----- EXERCISE MATERIAL -----

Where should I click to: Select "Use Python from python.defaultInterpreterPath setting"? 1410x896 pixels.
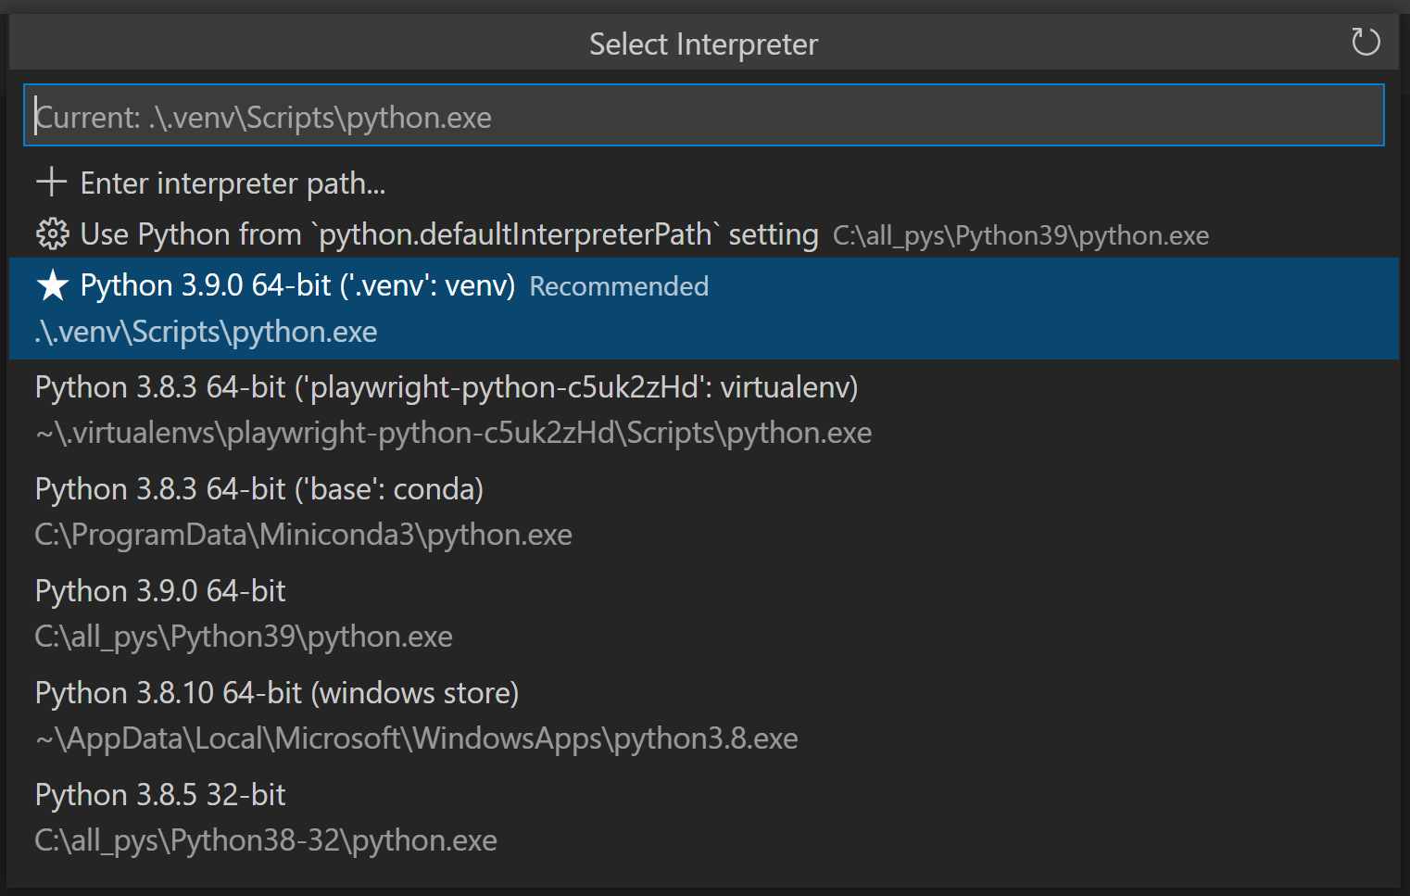click(x=448, y=234)
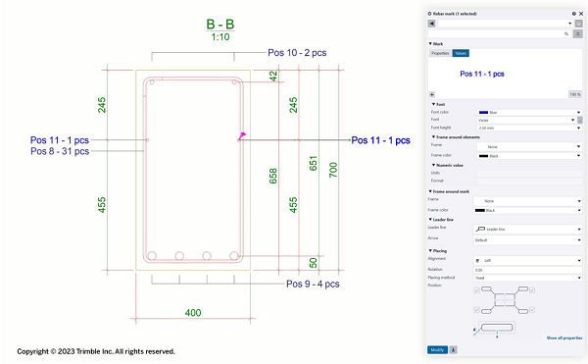
Task: Click the search magnifier icon in the pane
Action: [566, 33]
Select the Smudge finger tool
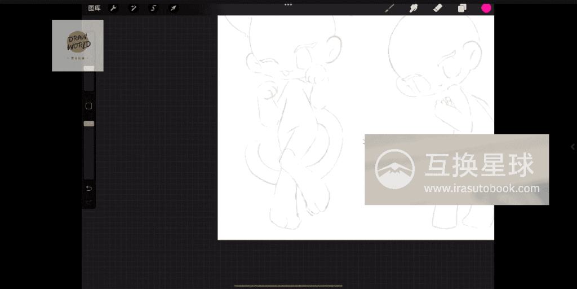This screenshot has width=577, height=289. click(413, 8)
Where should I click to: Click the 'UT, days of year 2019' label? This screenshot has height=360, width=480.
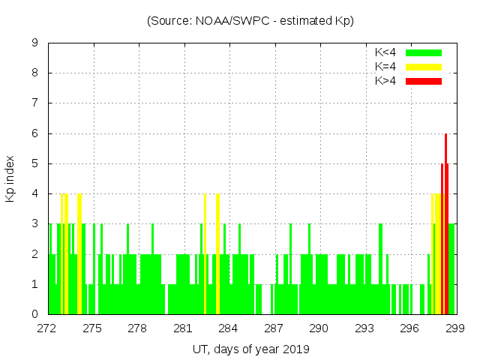click(251, 349)
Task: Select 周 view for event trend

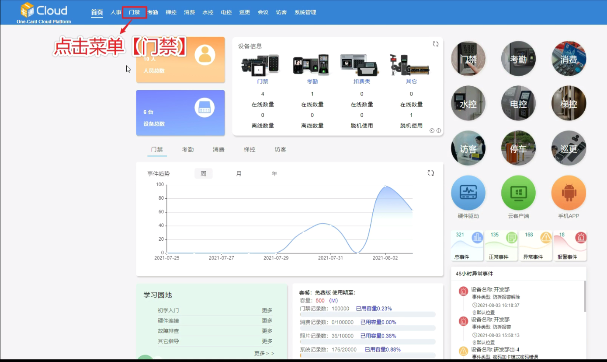Action: (x=203, y=174)
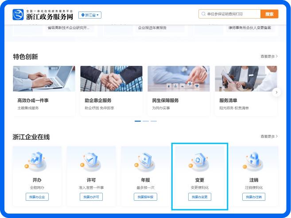This screenshot has height=218, width=291.
Task: Expand 查看更多 beside 特色创新
Action: click(269, 56)
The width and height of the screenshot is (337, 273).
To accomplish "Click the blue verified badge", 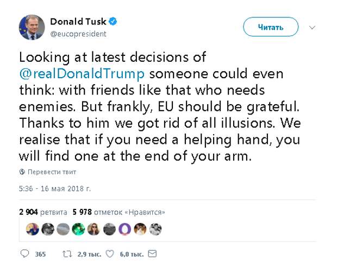I will (113, 22).
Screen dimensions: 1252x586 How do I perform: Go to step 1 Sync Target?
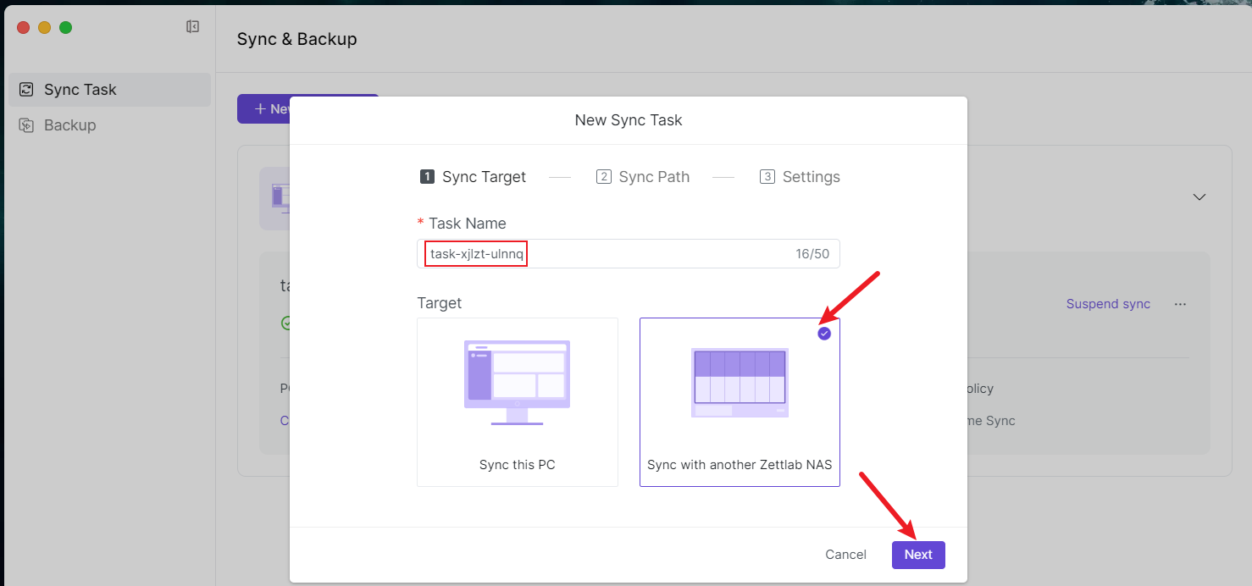(474, 177)
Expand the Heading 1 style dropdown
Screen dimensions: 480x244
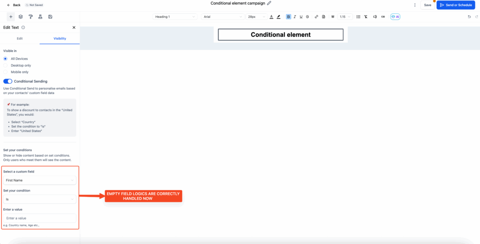pos(175,17)
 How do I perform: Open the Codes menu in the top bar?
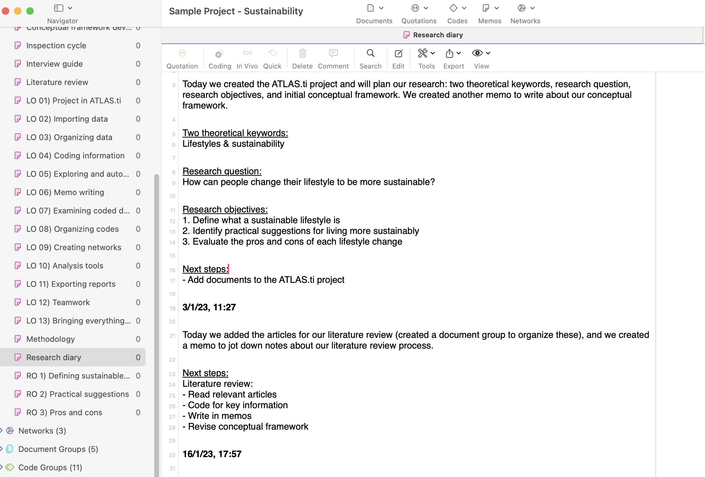457,14
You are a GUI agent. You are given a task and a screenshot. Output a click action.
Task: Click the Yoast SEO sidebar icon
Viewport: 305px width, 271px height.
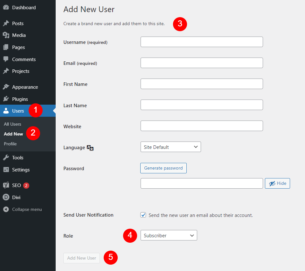[6, 185]
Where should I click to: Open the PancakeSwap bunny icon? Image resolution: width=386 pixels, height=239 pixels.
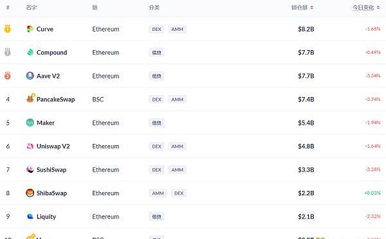[30, 98]
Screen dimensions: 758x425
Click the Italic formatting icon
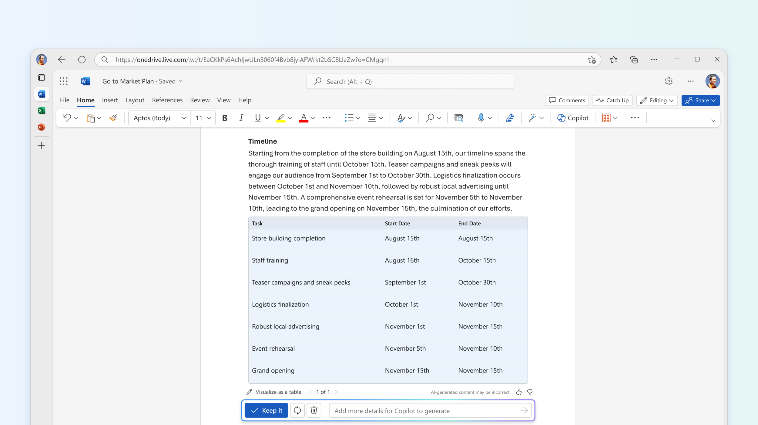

-----

# [TASK OBJECTIVE]
Retyped exactly, the lines from the one holding "Viewport: 305px width, 271px height." through the last line of the data above are the whole answer. Pictures stay out.

# [WRITTEN ANSWER]
Viewport: 305px width, 271px height.
[6, 185]
Where should I click to: Open the PancakeSwap bunny icon? Image resolution: width=386 pixels, height=239 pixels.
[30, 98]
Screen dimensions: 758x425
Click the Italic formatting icon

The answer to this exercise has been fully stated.